Official codebase for the paper "A View Independent Classification Framework for Yoga Postures" [SNCS
][arxiv
].
Packages required are listed in requirements. There is a dependency on LighGBM (paper) (docs), and rest of the packages are standard libraries.
The processed key point inferred datasets can be found here.
Preprocessing codes to generate key points dataset from raw video data and alhpapose key points can be found here. It also includes code for bounding box normalisation, key point selection and fold generation.
The main classifier class can be found here. It contains a unified api for training and inferencing of different classification methods like Adaboost, Gradient Boost, LightGBM, Random forests, and Histogram gradient boosting. It also has an option to ensemble three of these methods.

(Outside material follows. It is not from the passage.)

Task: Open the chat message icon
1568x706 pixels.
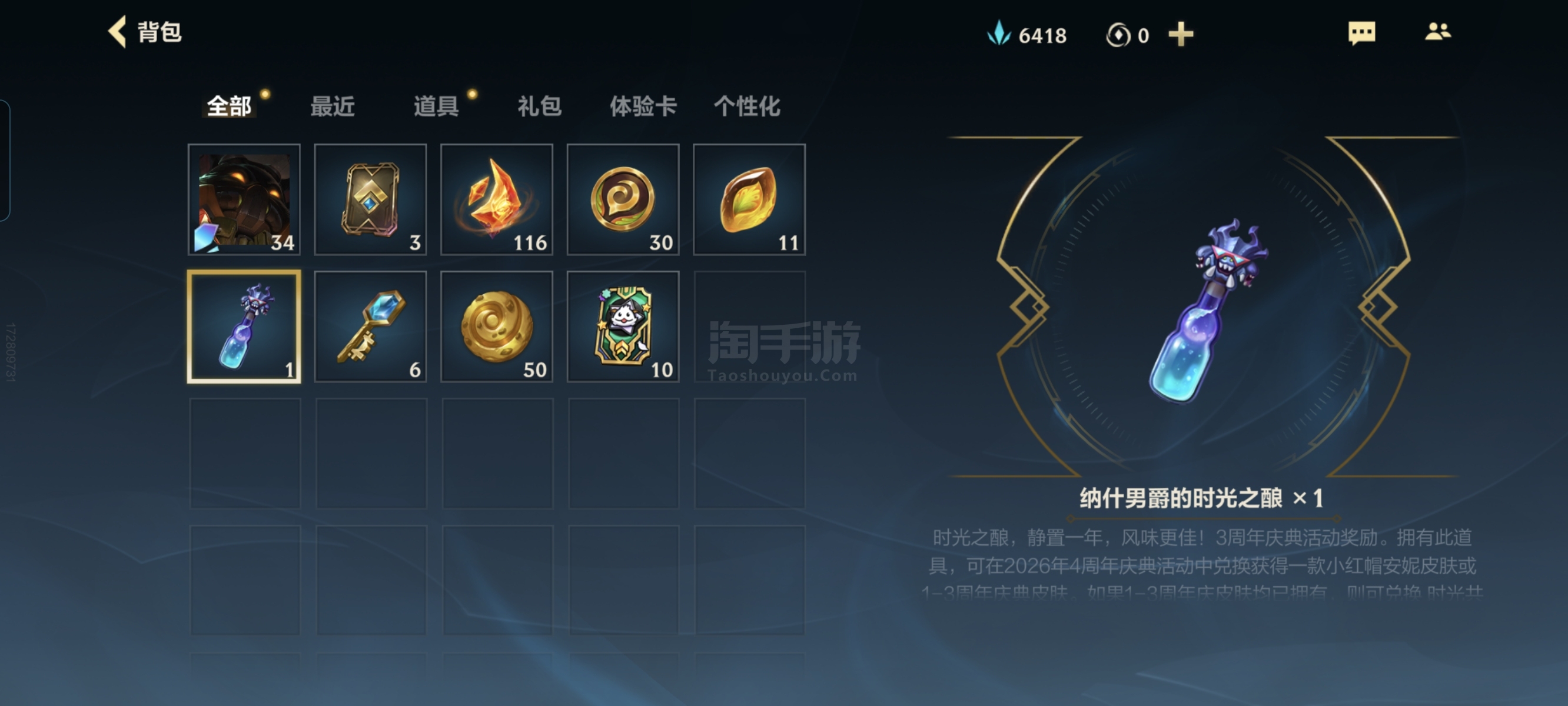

Along with this main class, there is also a cascading classifier here, that is relevant for heirarchial classification like in Yoga-82.
The training and evaluation scripts can be found here. It has k fold cross validation, along with a visualisation script to visualise the inference on an entire video.
To reproduce the results, make necessary modifications (dataset paths, method etc) in the corresponding config files, and run main.py
, with the path to the config as an argument. An example command to run frame wise evaluation on the in house dataset is shown below.
python3 main.py --cfg configs/in_house/frame_wise.yaml
Some relevant config files are:
- Frame wise Evaluation on in house dataset (yaml)
- Subject wise Evaluation on in house dataset (yaml)
- Camera wise Evaluation, training on 3 camera angles of in house dataset (yaml)
This is being developed as part of the Yogasana classification project under Prof. Rahul Garg, CSE, IITD.
If you find this work useful in your research, please consider citing it.
@article{chasmai2022view,
title={A View Independent Classification Framework for Yoga Postures},
author={Chasmai, Mustafa and Das, Nirjhar and Bhardwaj, Aman and Garg, Rahul},
journal={Springer Nature Computer Science},
url = {https://doi.org/10.1007/s42979-022-01376-7},
year={2022}
}